[Source passage]
The circuit delay will have some sensitivity to the delay through
the output stage logic and is therefore substantially, but not
entirely, insensitive to P-V-T variation. It should be noted that
the delay through the output stage logic is typically a small
percentage of the delay generated by the timing capacitor and does
significantly affect the overall circuit timing, but because it is
a small percentage of the total delay, the circuits are
substantially insensitive to P-V-T variation. Note that the
absolute value of the trip point (voltage VP) will vary with P-V-T,
but since the circuit is restored to this voltage, this does not
affect the output delay.
[0023] After being in the restore state, the input clock CLK goes
from low to high, causing output clock OUT to go from high to low.
This results in timing capacitor C0 being discharged (i.e.,
reduction of voltage V1 towards ground GND) and an increase of
voltage DLY towards voltage supply VDD. After discharging the
timing capacitor the timing follows the same path as described
above--charge-up and precharge back to the restore state to begin
the next cycle.
[0024] The delay of the output clock OUT with respect to the input
clock CLK can be set to a desired amount by adjusting the ratio of
the currents used to discharge and charge-up the timing capacitor.
In particular, changing the rate at which timing capacitor C0
charges to voltage V1 leads to a change in the slope of the lines
in FIG. 2 that relate to a charge up of V1, while changing the rate
at which timing capacitor C0 discharges towards voltage reference
VP leads to a change in the slope of the lines in FIG. 2 that
relate to the discharge of voltage V1. For example, charging
voltage V1 faster causes the output clock OUT to reach the trip
point faster, while charging voltage V1 slower causes the output
clock OUT to reach the trip point slower. Adjusting the ratio of
the currents used to discharge and charge-up the timing capacitor
enables the delay circuits illustrated in the embodiments of FIGS.
3-5 to generate a duty clock that is a desired percentage (e.g.,
60%, 70%, 75%, 80%, etc.) of a given input clock.

[Data for review]
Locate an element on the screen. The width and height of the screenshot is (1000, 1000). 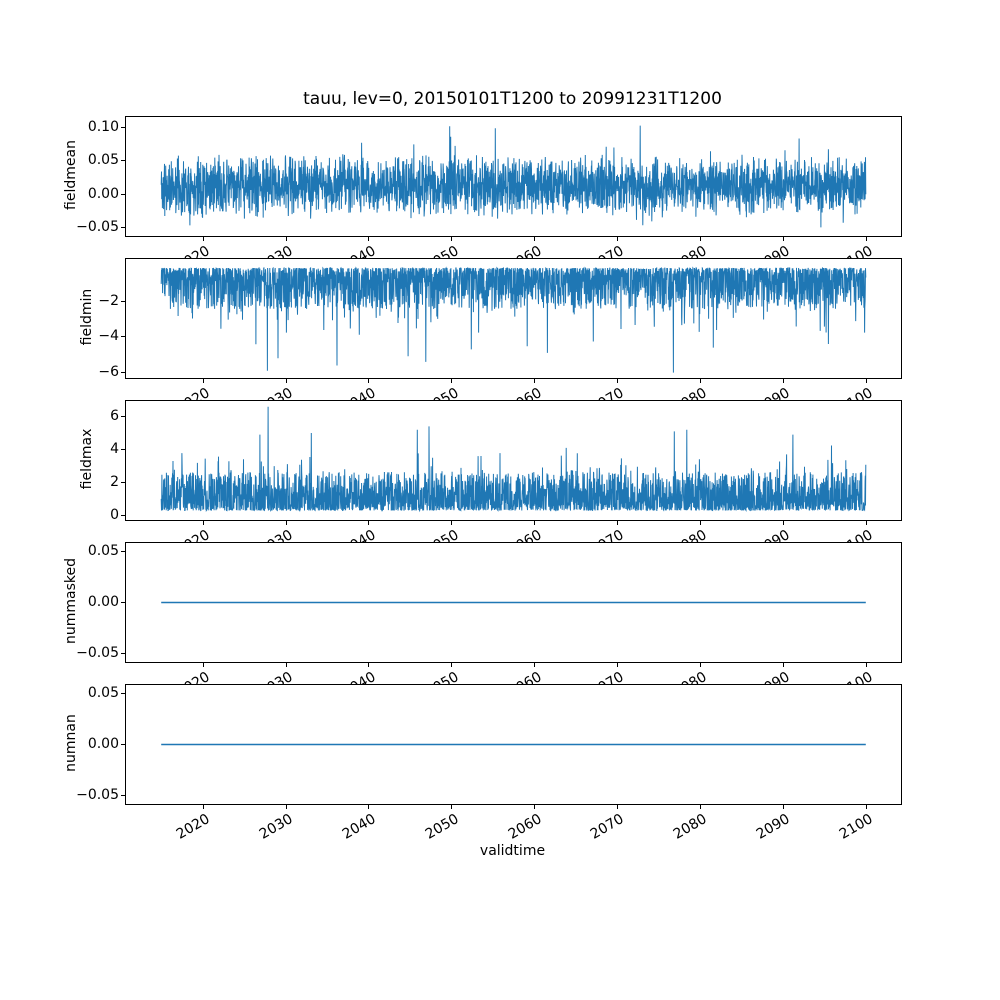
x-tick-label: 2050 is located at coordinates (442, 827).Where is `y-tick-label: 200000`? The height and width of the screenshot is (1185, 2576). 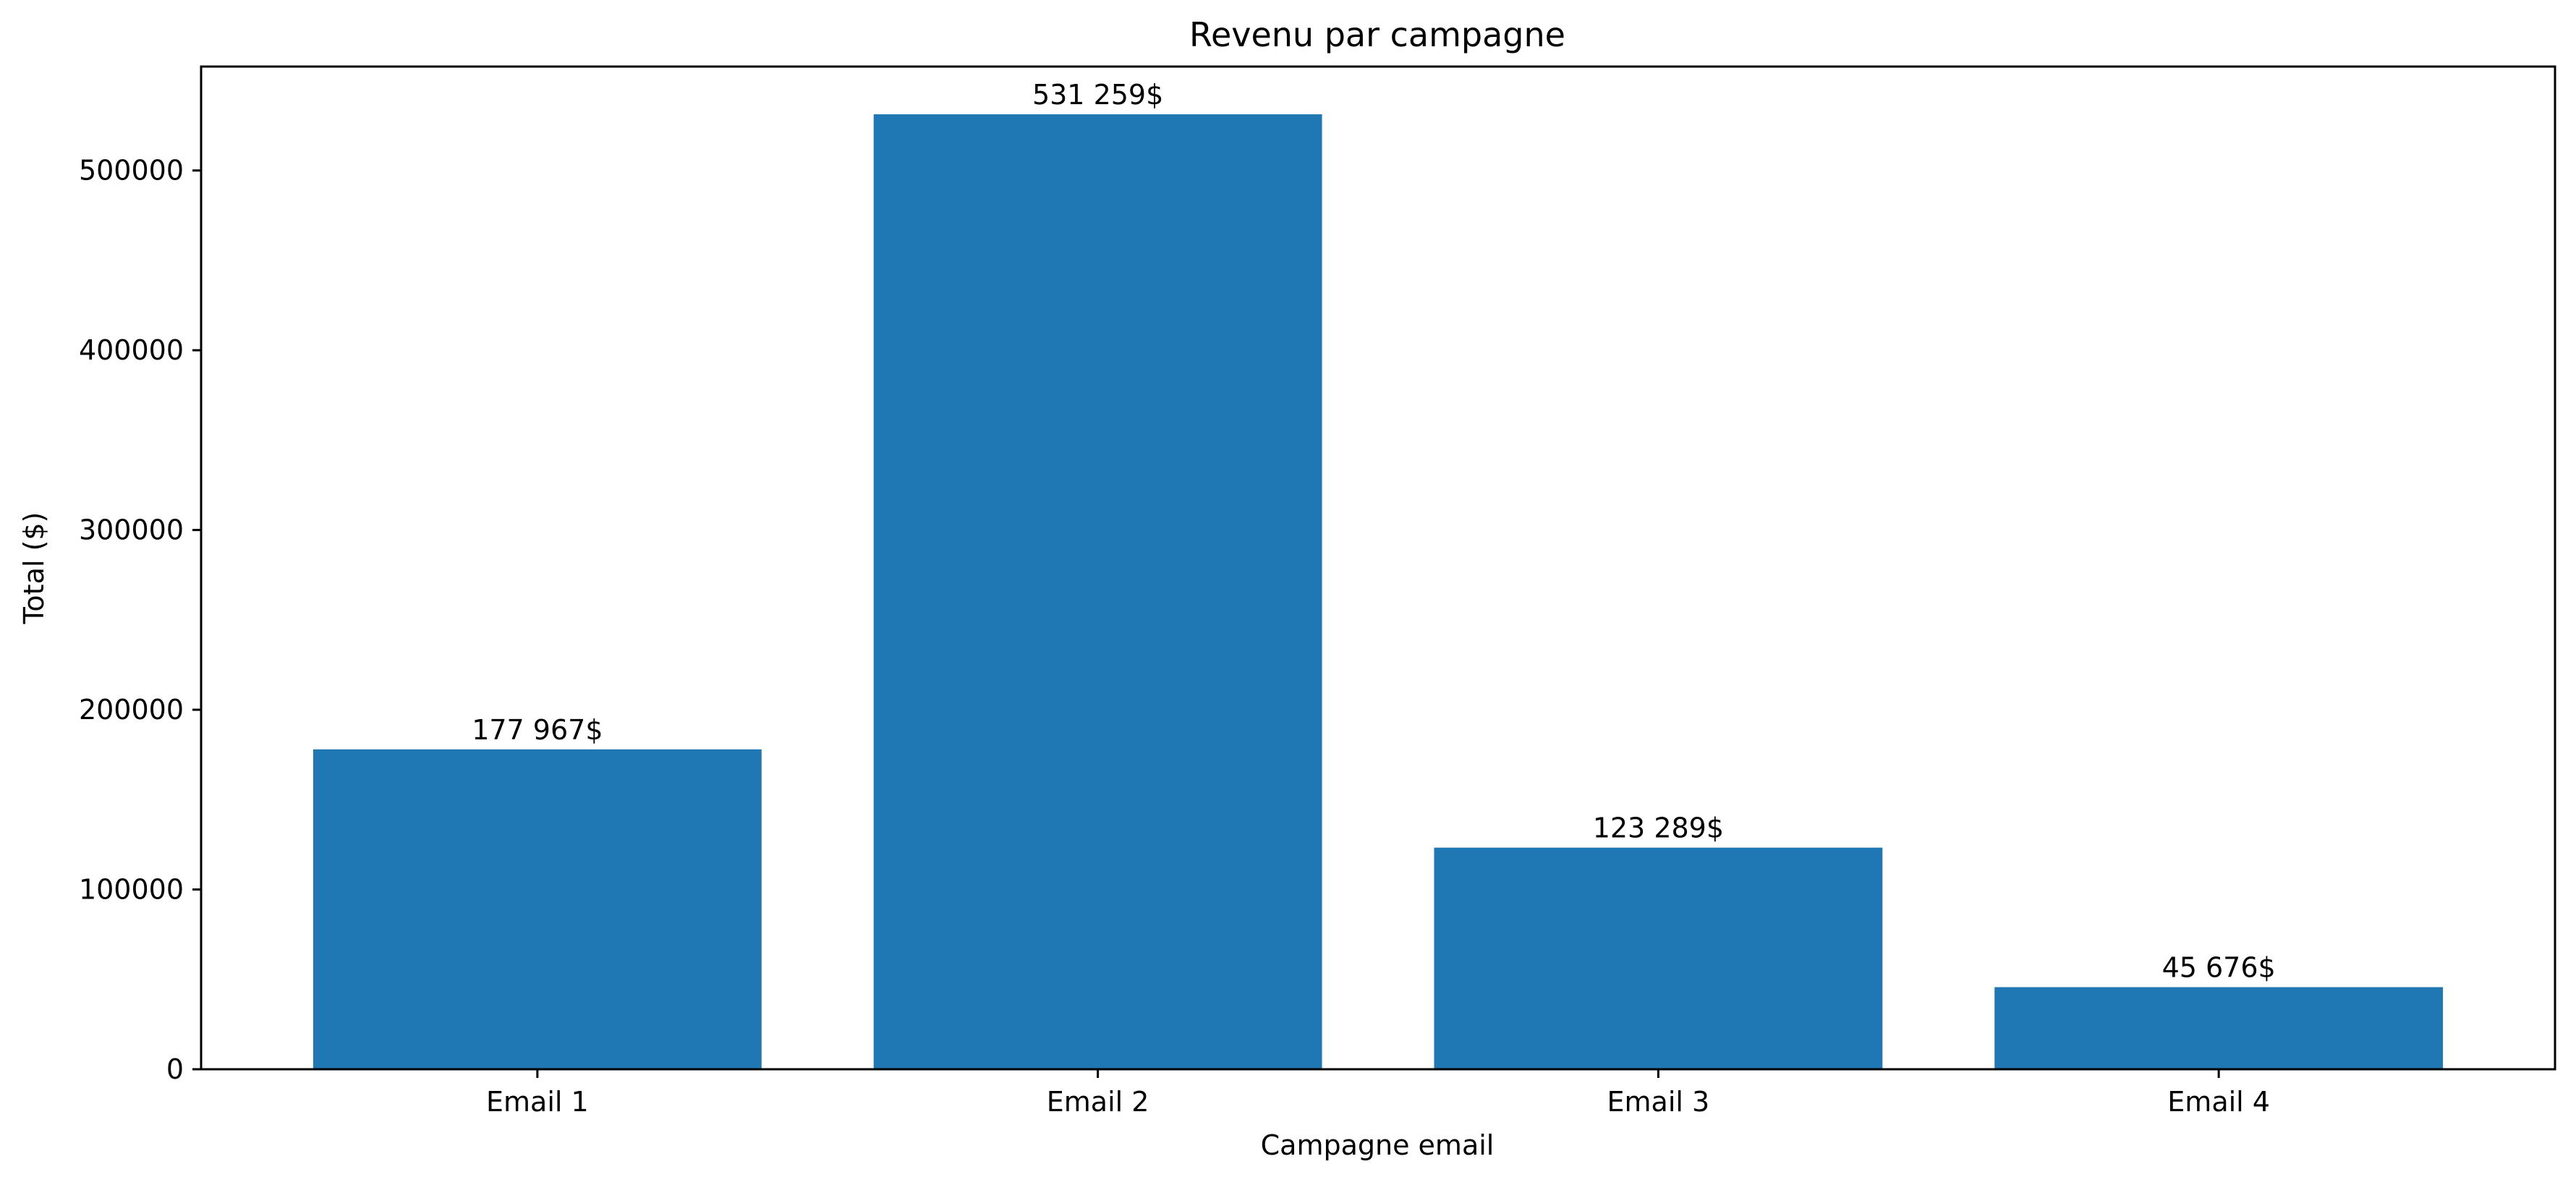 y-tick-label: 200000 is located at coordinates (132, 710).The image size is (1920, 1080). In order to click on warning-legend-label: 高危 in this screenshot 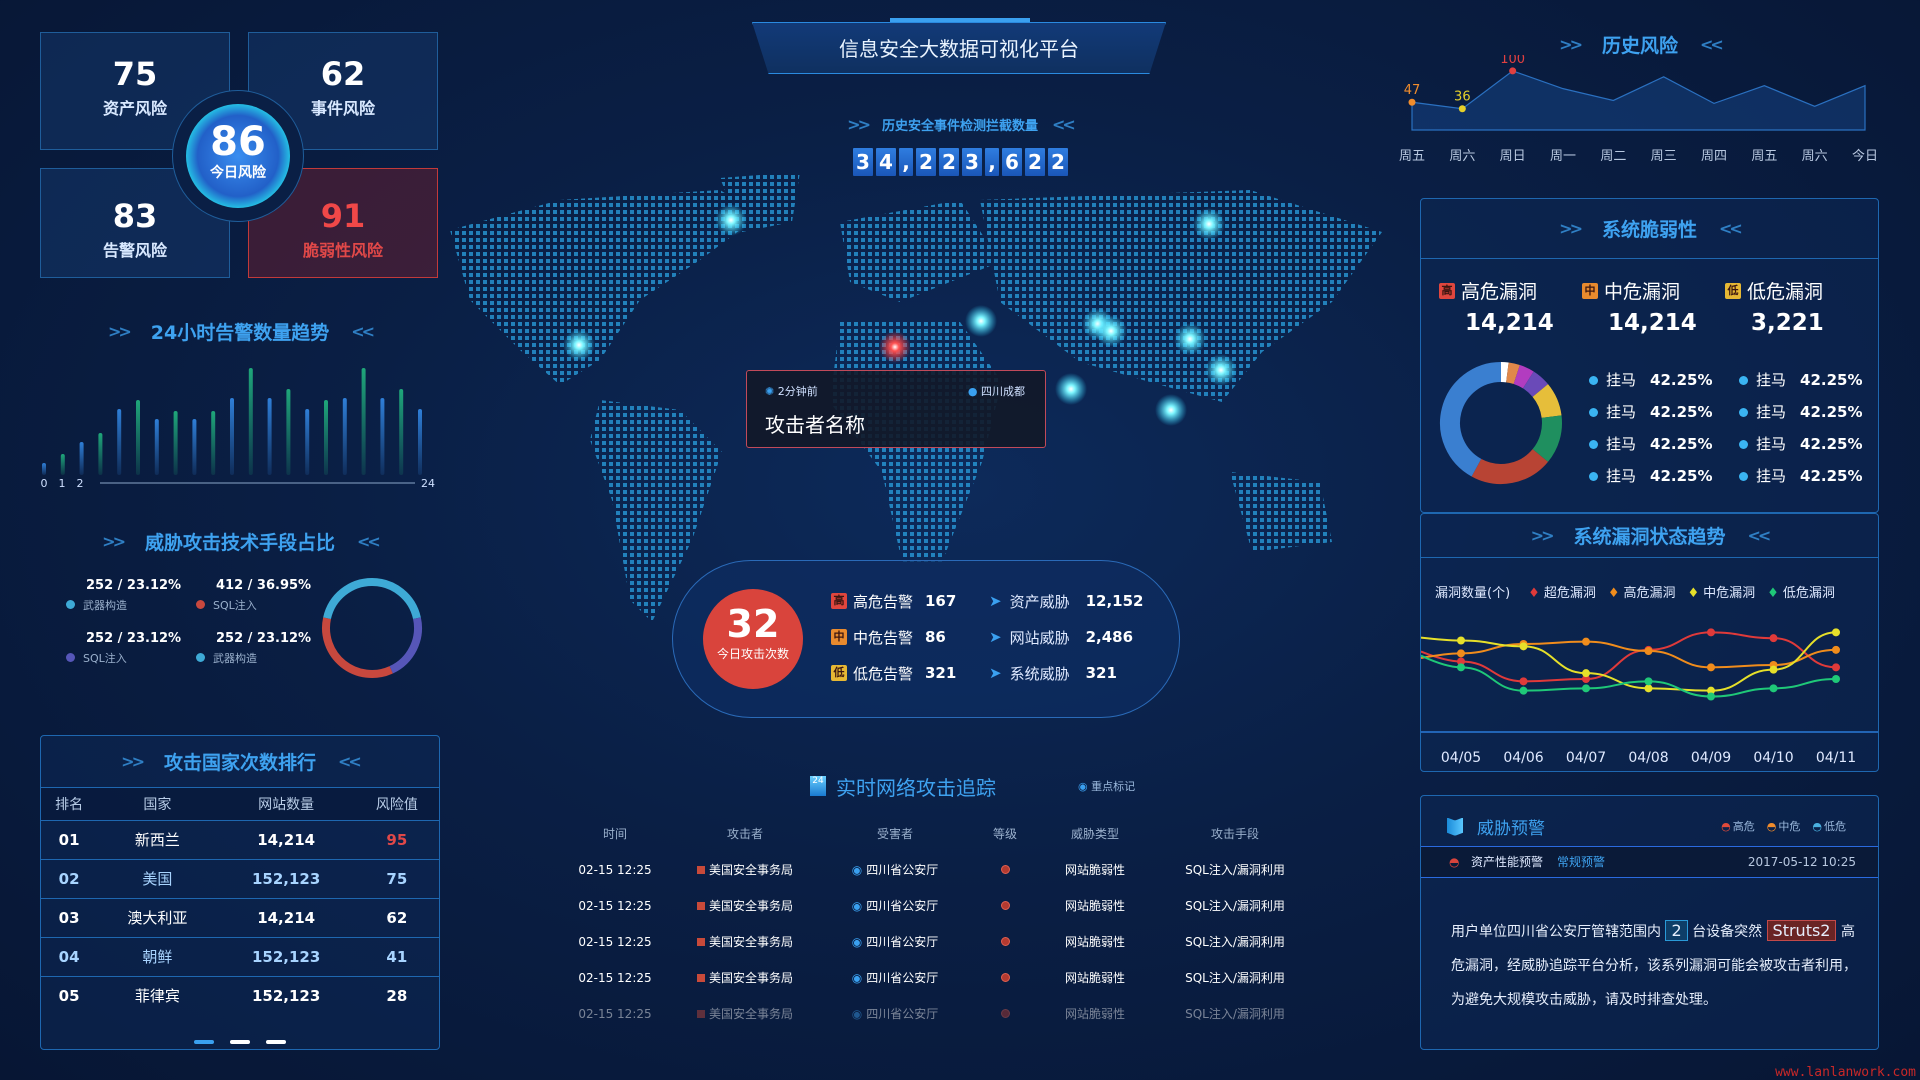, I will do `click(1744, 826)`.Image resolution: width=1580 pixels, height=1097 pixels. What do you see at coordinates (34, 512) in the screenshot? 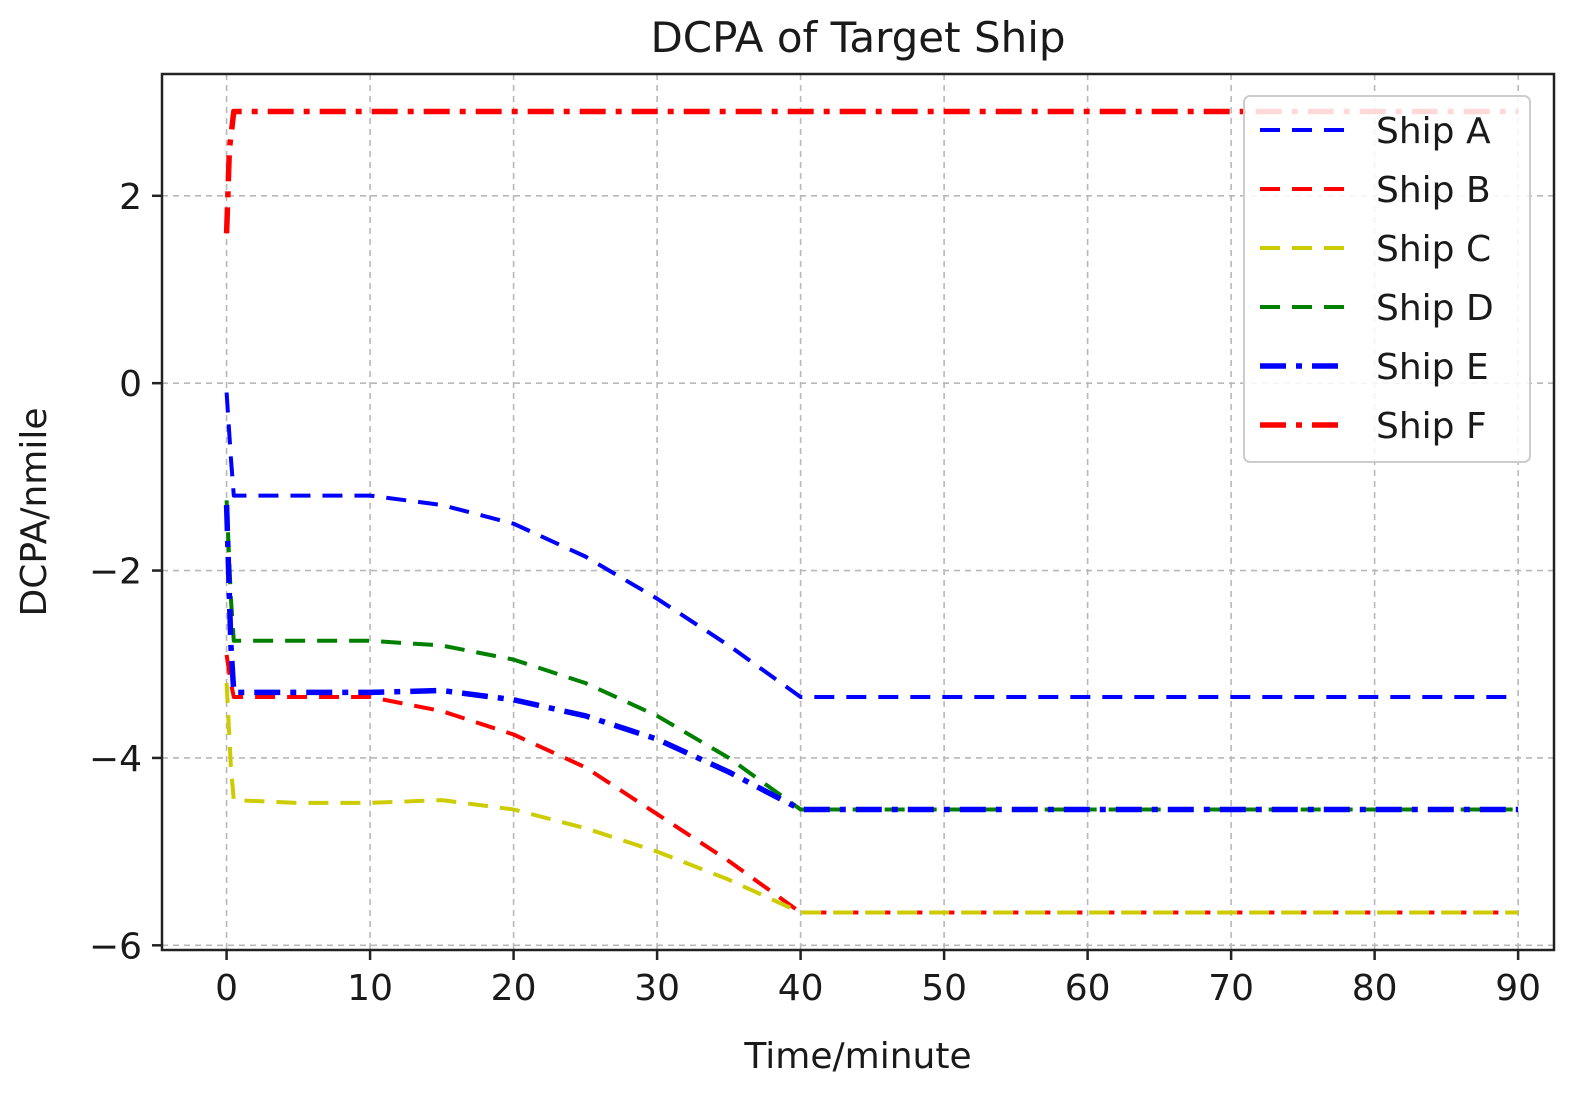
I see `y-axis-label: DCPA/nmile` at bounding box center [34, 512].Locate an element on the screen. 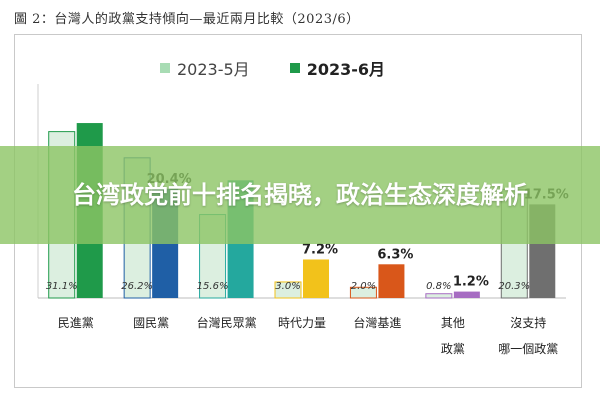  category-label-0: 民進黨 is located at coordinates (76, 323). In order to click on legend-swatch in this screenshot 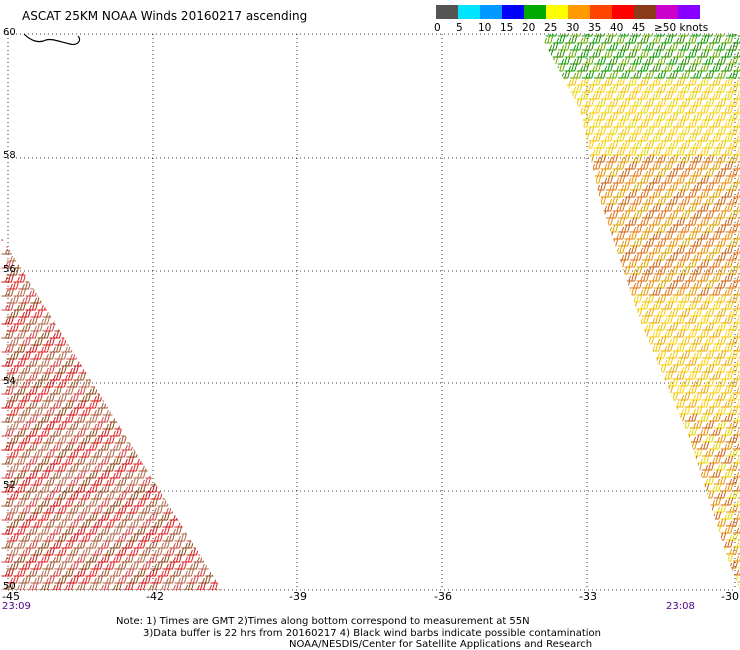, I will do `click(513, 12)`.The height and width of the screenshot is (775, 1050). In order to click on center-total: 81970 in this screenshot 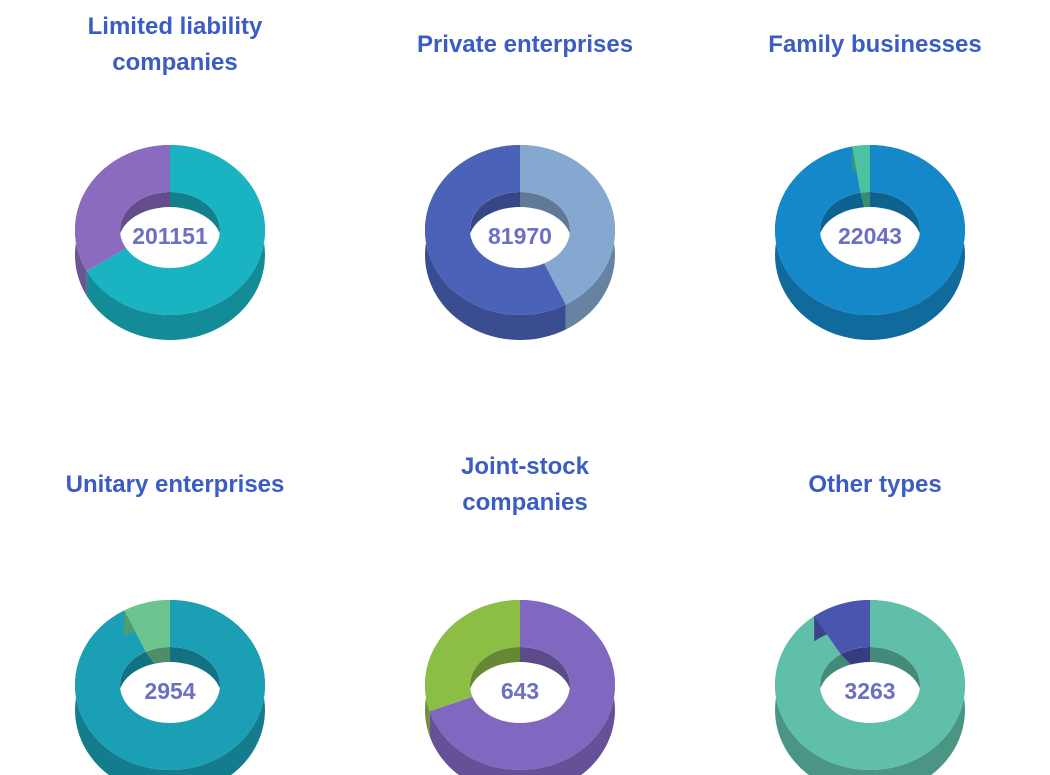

[Questions]
A – From the delay-circuit passage, reproduce the span that begins at the words "[0024] The delay" and stops after the words "the timing capacitor.".
B – According to the delay-circuit passage, what adjustment sets the delay of output clock OUT relative to input clock CLK to a desired amount?

[Answers in order]
A –
[0024] The delay of the output clock OUT with respect to the input
clock CLK can be set to a desired amount by adjusting the ratio of
the currents used to discharge and charge-up the timing capacitor.

B – Adjusting the ratio of the currents used to discharge and charge up the timing capacitor.